Page MenuHomePhabricator

Q4:rack/setup/install apus-fe1003
Closed, ResolvedPublic

Description

This task will track the racking, setup, and OS installation of apus-fe1003

Hostname / Racking / Installation Details

Hostnames: apus-fe1003
Racking Proposal: If possible avoid racks containing moss-fe* nodes (D4, A2)
Networking Setup: 10G production network
OS Distro: Bookworm
Sub-team Technical Contact: @MatthewVernon

Per host setup checklist

Each host should have its own setup checklist copied and pasted into the list below.

apus-fe1003:
  • Receive in system on procurement task T388239 & in Coupa
  • Rack system with proposed racking plan (see above) & update Netbox (include all system info plus location, state of planned)
  • Run the Provision a server's network attributes Netbox script - Note that you must run the DNS and Provision cookbook after completing this step
  • Immediately run the sre.dns.netbox cookbook
  • Immediately run the sre.hosts.provision cookbook
  • Run the sre.hardware.upgrade-firmware cookbook
  • Update the operations/puppet repo - this should include updates to preseed.yaml, and site.pp with roles defined by service group: https://wikitech.wikimedia.org/wiki/SRE/Dc-operations
  • Run the sre.hosts.reimage cookbook

Event Timeline

RobH assigned this task to MatthewVernon.
RobH moved this task from Backlog to Racking Tasks on the ops-eqiad board.
RobH unsubscribed.

@MatthewVernon,

Please note the workflow for racking tasks has changed this fiscal year, and we now require the puppet updates from the sub-team receiving the new servers. This is due to the majority of DC Ops not having root/merge puppet rights.

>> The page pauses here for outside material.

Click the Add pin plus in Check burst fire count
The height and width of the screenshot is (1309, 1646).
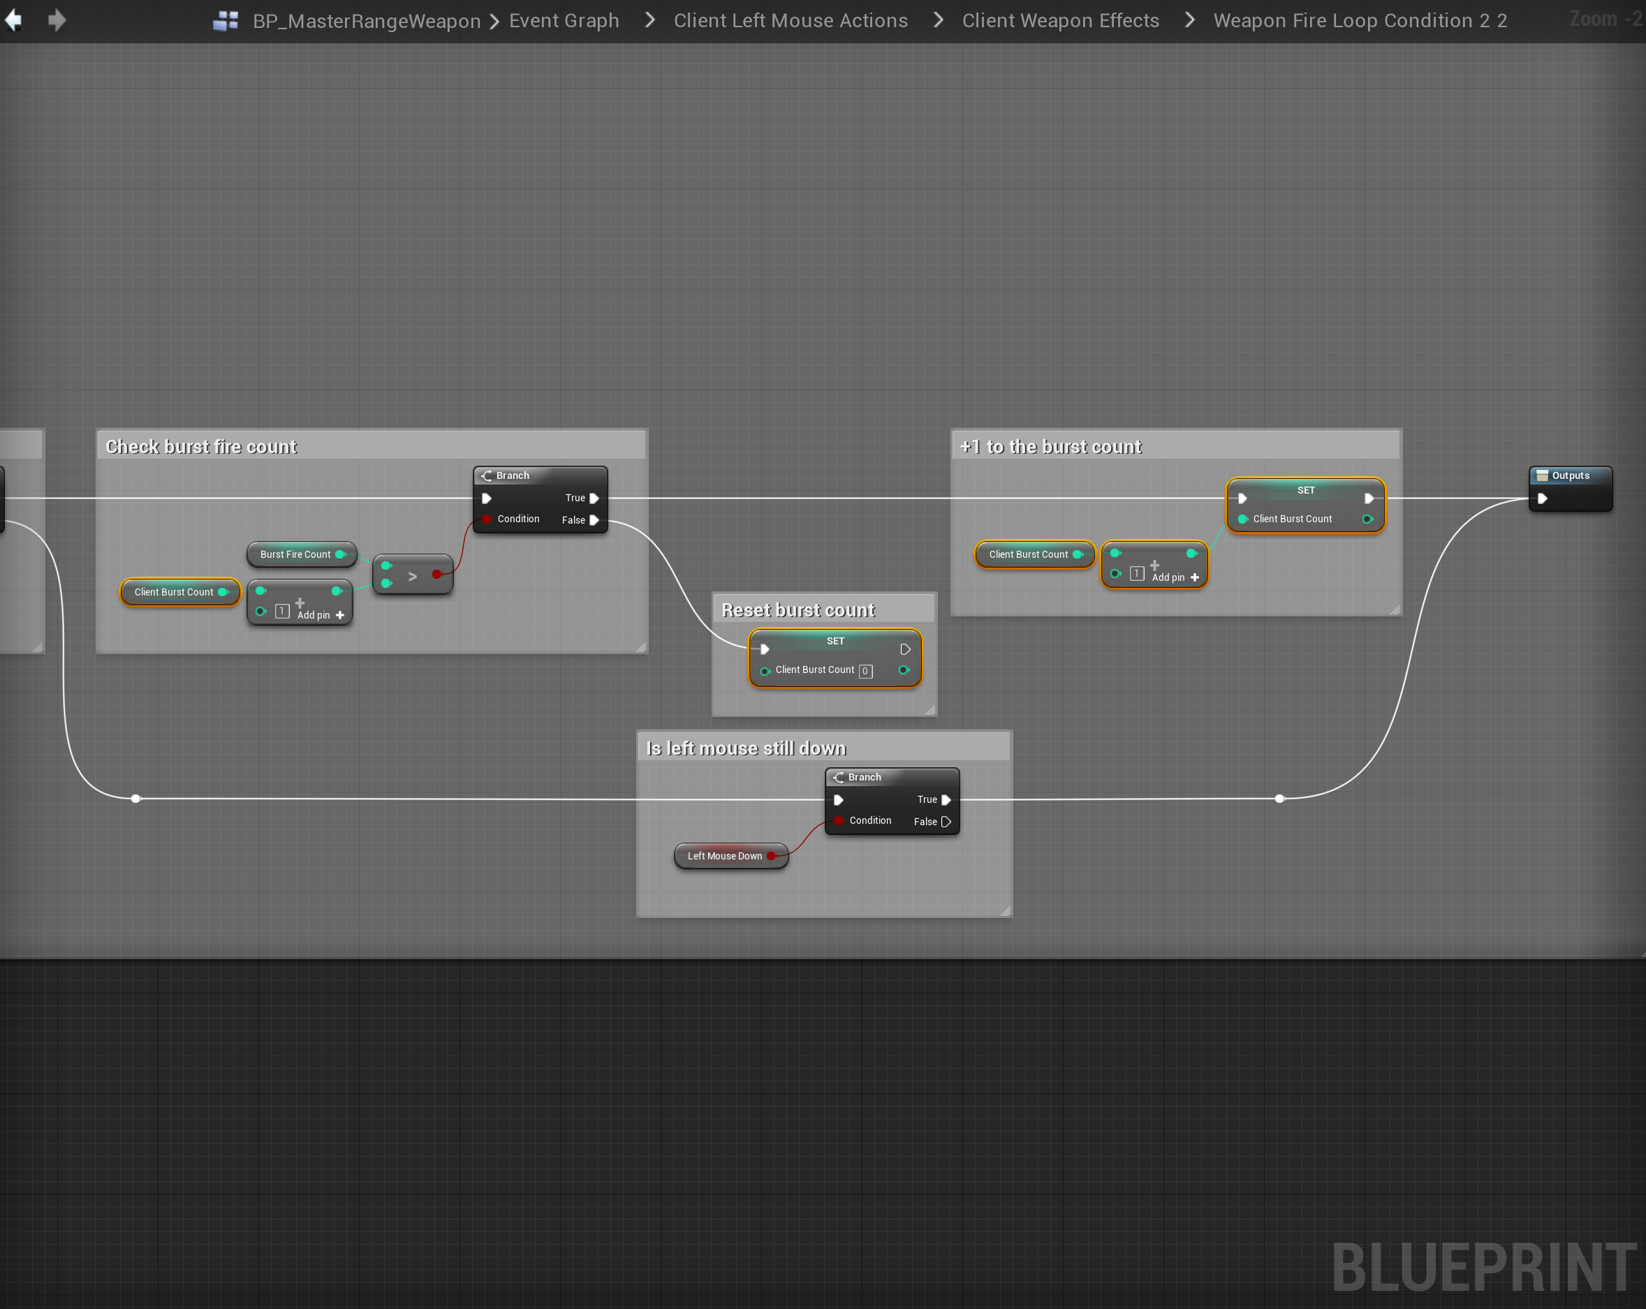[x=340, y=615]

Please update the site.pp file with the insetup role for your team (detailed on https://wikitech.wikimedia.org/wiki/SRE/Dc-operations) and add the new servers to preseed.yml for partition info.

If possible, please reference this task number in your patch set, so it is clear when complete. Once complete, just un-assign yourself (leaving no assignee) for this task and once the hardware arrives on-sites will claim this task for racking and setup. Please don't re-subscribe me to this task unless there is a direct question for me.

Thank you!

RobH mentioned this in Unknown Object (Task).Mar 21 2025, 3:41 PM
RobH added a parent task: Unknown Object (Task).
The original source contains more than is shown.